He also called on countries like Qatar and Saudi Arabia to sign onto the Abraham Accords to normalize ties with Israel as part of the initial agreement to which they are highly unlikely to agree. Lots more here, but it’s confusing. And just before we went on the air, my teammate here told me that the US had launched missiles on Iran at a missile site. That I can’t confirm. I’m just saying that minute to minute, you really can’t figure this stuff out. So professor Faris, I did want to kick this off by really talking about the uncertainties, the objectives that are not clear and the end game of this conflict as they change from day to day. As you observe the Trump regime’s erratic handling of peace talks here with the Islamic Republic of Iran, where do you think the situation stands today?

DAVID FARIS: Well, I mean, I think the situation stands, it’s about the same as it’s been for about six or seven weeks—which is that the president took the United States into a war with deeply delusional objectives. Discovered pretty quickly that they were not going to achieve those objectives, at least not the way that they thought they were and discovered to their horror that Iran has a source of leverage over not just us, but the entire global economy that no one in Washington seemed to have thought through very well, even though it’d been war games within the Pentagon for decades and yet they all seemed really taken aback that the Strait of Hormuz has been closed this whole time. And so Trump went guns blazing into this war, thought it was going to be this kind of Venezuela scenario where they deposed the top of the regime and replace it with somebody more compliant, only to find that they have inadvertently put people who are even more hardline into power in Tehran who are I think, pretty justifiably in no mood to compromise right now. Right?
I think from Iran’s perspective here, the United States has clearly bitten off more than it can chew. The president is embarrassing himself on a daily basis, seems to have no idea how to get himself out of this situation without making concessions that he himself has spent the better part of a decade making fun of in terms of the kinds of concessions that were made to Iran and the Joint Comprehensive Plan of Action that was negotiated by President Obama. So we’re in the muck and mire here and what’s happening this weekend does seem to be moving a little bit faster than things had been before, although the New York Times is reporting airstrikes on Iranian missile launch sites in the Persian Gulf.

[Records from a collection]

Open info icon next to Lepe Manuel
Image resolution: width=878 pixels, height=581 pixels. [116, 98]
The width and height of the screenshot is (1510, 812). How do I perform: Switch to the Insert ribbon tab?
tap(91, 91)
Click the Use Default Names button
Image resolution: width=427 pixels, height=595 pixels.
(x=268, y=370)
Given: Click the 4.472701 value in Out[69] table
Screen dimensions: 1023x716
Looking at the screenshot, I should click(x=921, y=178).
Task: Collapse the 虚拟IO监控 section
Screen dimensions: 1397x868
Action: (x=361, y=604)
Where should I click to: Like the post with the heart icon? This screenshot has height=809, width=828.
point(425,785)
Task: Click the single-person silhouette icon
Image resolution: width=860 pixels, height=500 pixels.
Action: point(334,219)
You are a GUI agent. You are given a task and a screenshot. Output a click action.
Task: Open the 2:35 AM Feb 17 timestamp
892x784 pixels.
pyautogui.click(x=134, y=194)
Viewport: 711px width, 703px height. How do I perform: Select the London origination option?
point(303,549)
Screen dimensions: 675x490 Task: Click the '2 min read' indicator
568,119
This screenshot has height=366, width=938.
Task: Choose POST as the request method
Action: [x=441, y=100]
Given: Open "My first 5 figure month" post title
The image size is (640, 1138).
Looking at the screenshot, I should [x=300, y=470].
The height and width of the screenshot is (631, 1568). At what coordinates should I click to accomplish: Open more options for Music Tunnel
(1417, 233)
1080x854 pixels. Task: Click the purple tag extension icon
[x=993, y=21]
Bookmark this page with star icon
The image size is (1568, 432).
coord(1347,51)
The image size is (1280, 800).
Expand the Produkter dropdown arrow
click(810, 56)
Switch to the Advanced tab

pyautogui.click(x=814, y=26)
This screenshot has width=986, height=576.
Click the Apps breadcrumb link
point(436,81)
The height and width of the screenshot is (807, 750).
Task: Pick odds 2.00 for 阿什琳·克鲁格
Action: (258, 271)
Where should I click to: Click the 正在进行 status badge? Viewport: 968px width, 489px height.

*Problems and tasks*
**a)** Translate this sentence from the interview transcript on the Iran conflict into Spanish: "I think from Iran’s perspective here, the United States has clearly bitten off more than it can chew."
**b)** Write what comes next in the interview transcript on the Iran conflict, picking up after its final sentence.

*Results by task*
**a)** Creo que, desde la perspectiva de Irán, Estados Unidos claramente ha intentado abarcar más de lo que puede.

**b)**
But I think that the basic problem here is that the President Trump and his team have no serious expertise on board at all about Iran. They decimated the state department, there are no seasoned negotiators taking part in these talks and that what they want cannot really be delivered. And it can’t be delivered without a really dramatic escalation of American military action that Iran knows that Trump won’t do.
And so they’re in this place where they know that they need to make certain concessions to Iran. Is that tolls on the Strait of Hormuz? Is that a shorter timeline of suspension of enrichment activity? It’s like, who knows, right? Because we’re not in the room here and neither you nor me nor anybody else listening to this program I think believes the word the presidents says anyway, also for good reason. And so we’re just full of uncertainty and there’s this consistent pattern where the president claims that we’re about to wrap things up, the strait will open, we’re getting everything we want. The Iranians have agreed to all this stuff. And then the markets move and the stock market jumps and oil prices fall and then it turns out to not be true at all. And we seem to be in that part of the cycle where Trump’s claims are colliding with the reality on the ground.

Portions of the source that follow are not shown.